* [Aim of the task]: Leave out the pictures and retype, exactly, the lines below from the line with "Open address bar history dropdown arrow" up to and including the line with "Instruction: Click the word tile сырник", nothing more.

* [Extracted data]:
*** Begin section ***

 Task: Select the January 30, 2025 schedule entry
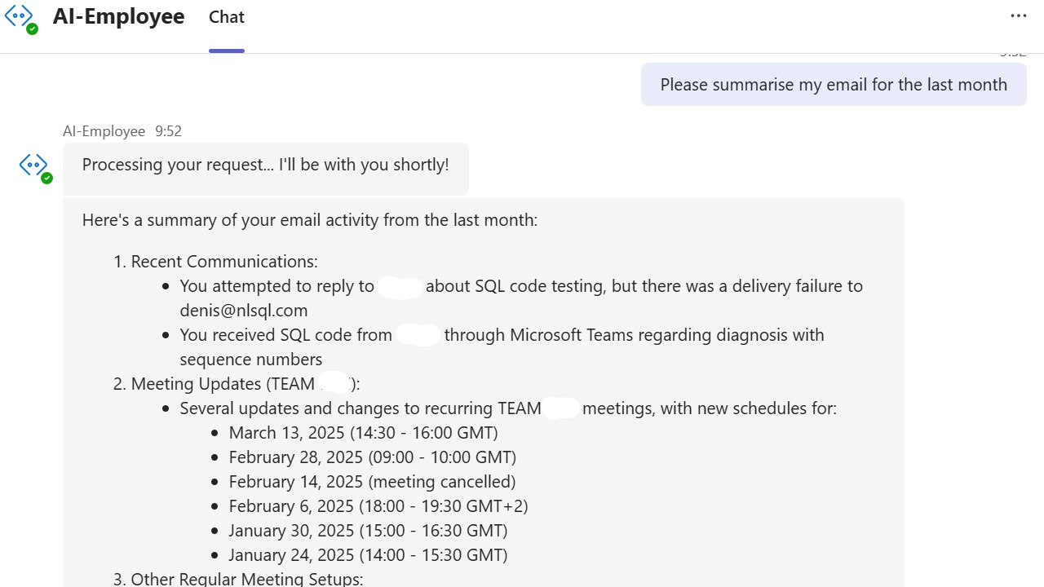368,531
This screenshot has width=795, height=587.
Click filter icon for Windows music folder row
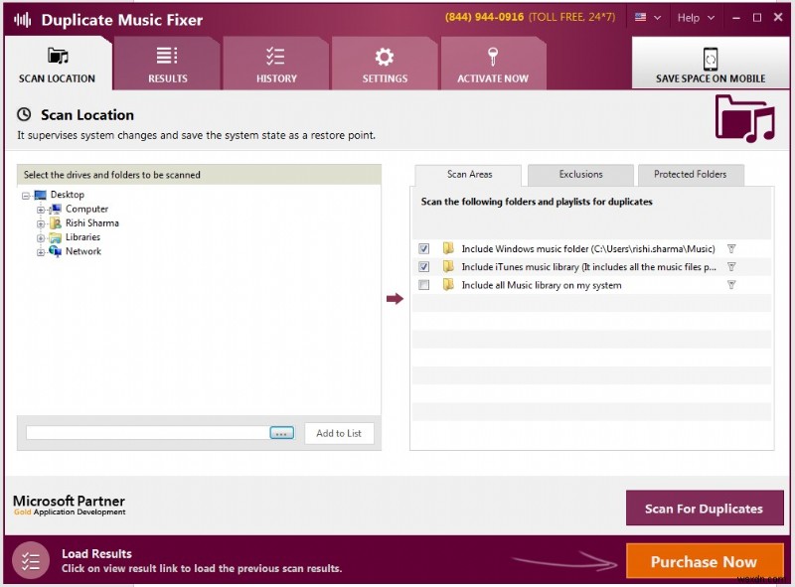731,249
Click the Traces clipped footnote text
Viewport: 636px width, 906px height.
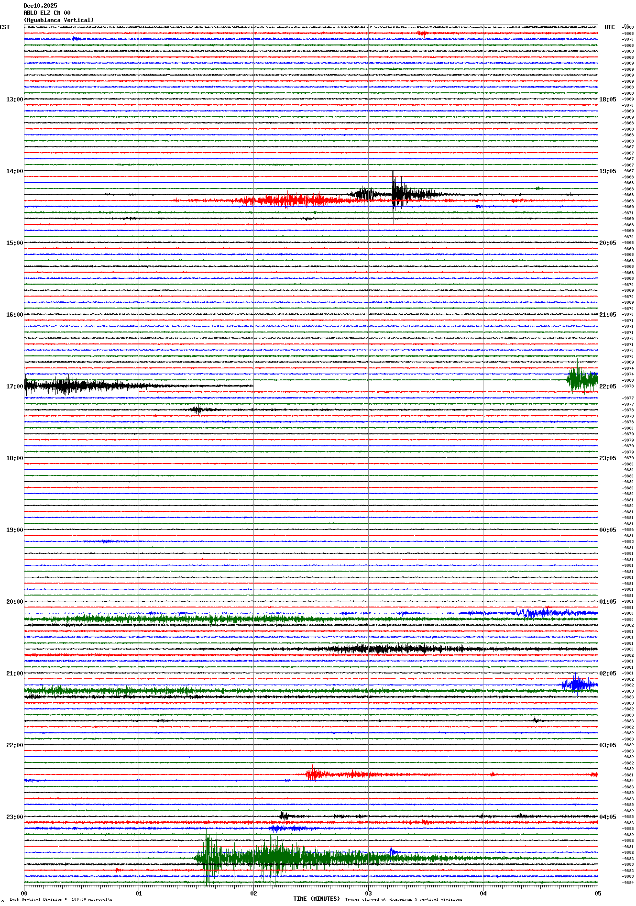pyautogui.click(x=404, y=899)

*** End section ***
*** Begin section ***

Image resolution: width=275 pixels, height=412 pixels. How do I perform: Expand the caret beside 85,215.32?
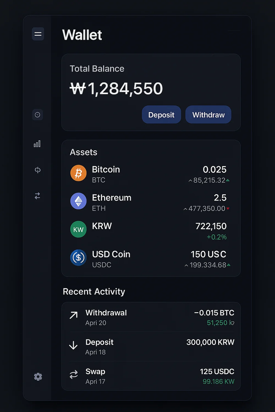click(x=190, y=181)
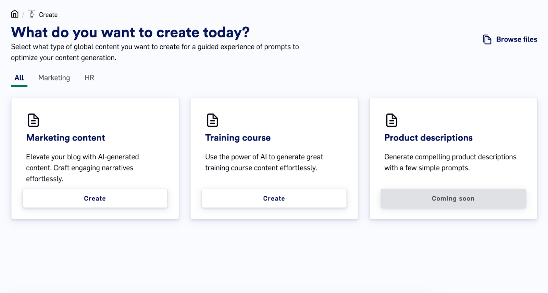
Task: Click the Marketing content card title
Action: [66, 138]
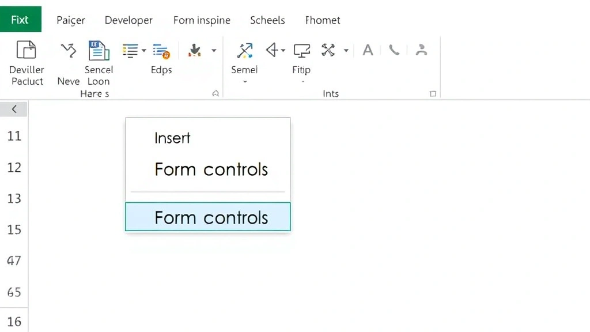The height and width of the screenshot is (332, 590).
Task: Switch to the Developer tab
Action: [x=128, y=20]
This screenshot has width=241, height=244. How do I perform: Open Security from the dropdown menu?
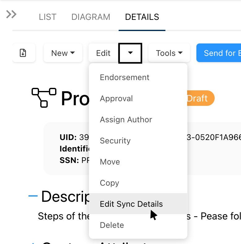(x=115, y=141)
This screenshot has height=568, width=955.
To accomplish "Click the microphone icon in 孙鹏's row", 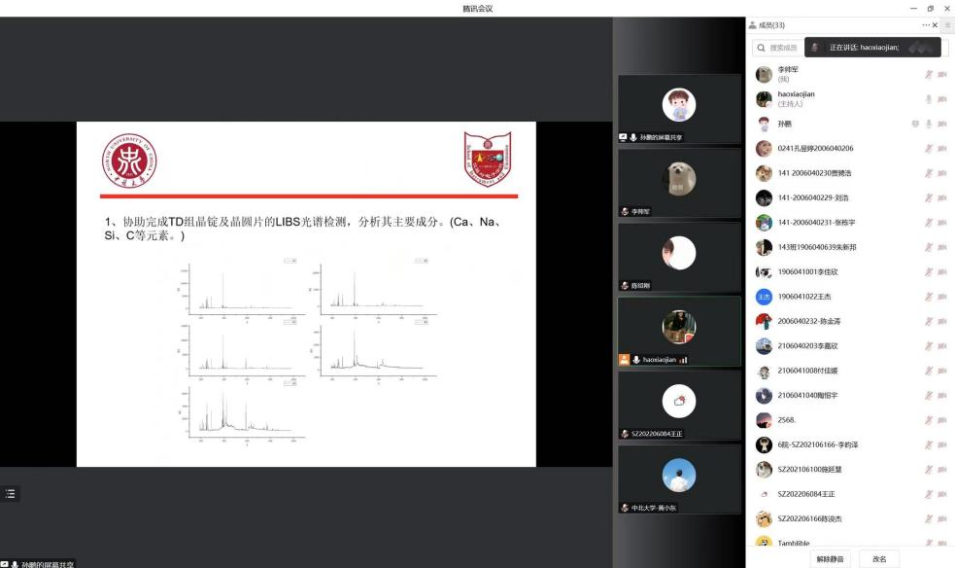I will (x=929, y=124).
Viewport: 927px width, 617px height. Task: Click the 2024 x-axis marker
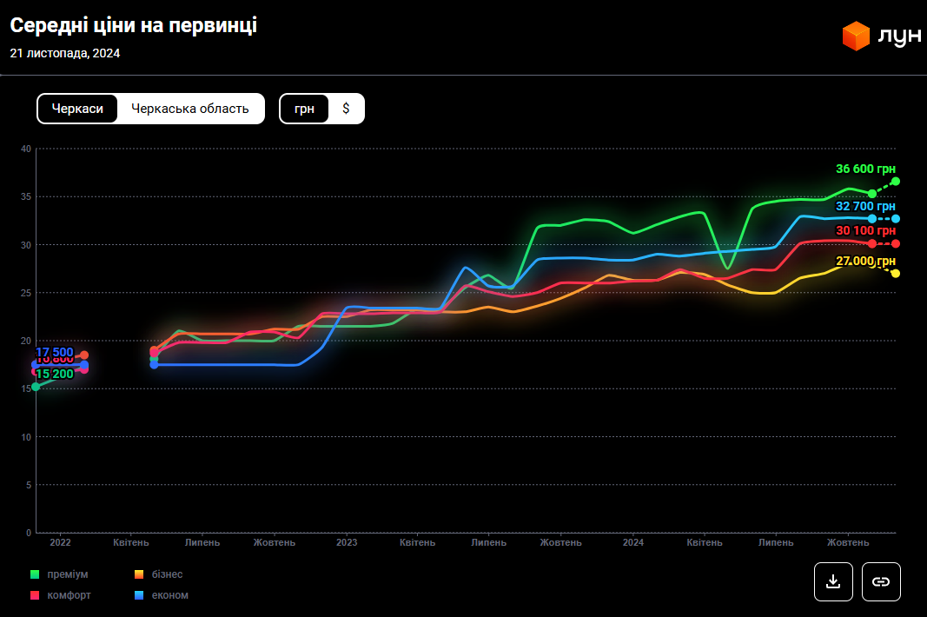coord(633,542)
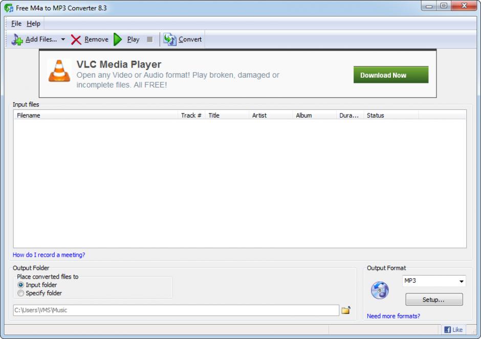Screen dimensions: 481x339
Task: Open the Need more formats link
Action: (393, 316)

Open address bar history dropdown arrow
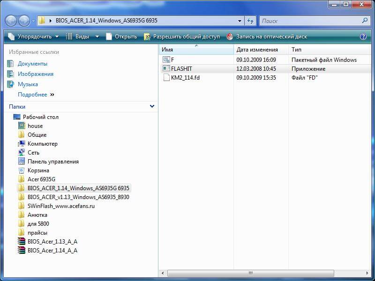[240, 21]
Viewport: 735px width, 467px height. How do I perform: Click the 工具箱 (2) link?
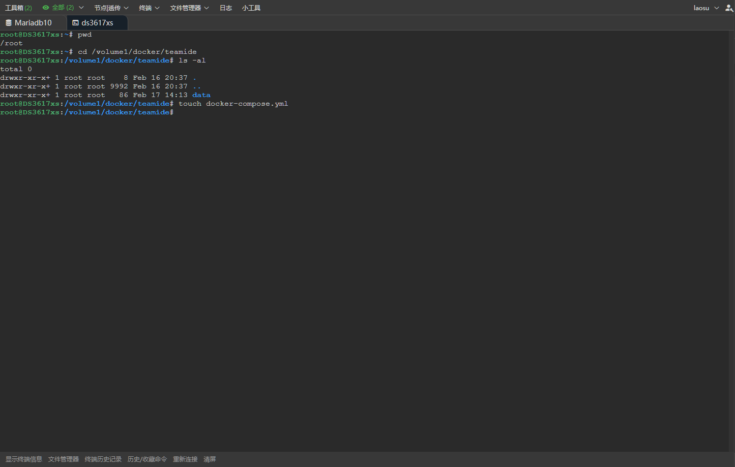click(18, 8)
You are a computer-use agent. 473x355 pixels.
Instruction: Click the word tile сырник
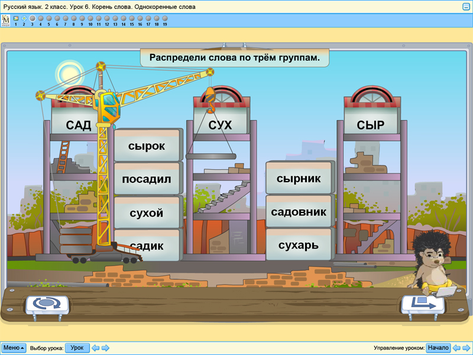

*** End section ***

* [Answer section]:
Open address bar history dropdown arrow
[240, 21]
Viewport: 735px width, 467px height. How do I perform: Click the 工具箱 (2) link?
click(18, 8)
You are a computer-use agent. 473x355 pixels.
Instruction: Click the word tile сырник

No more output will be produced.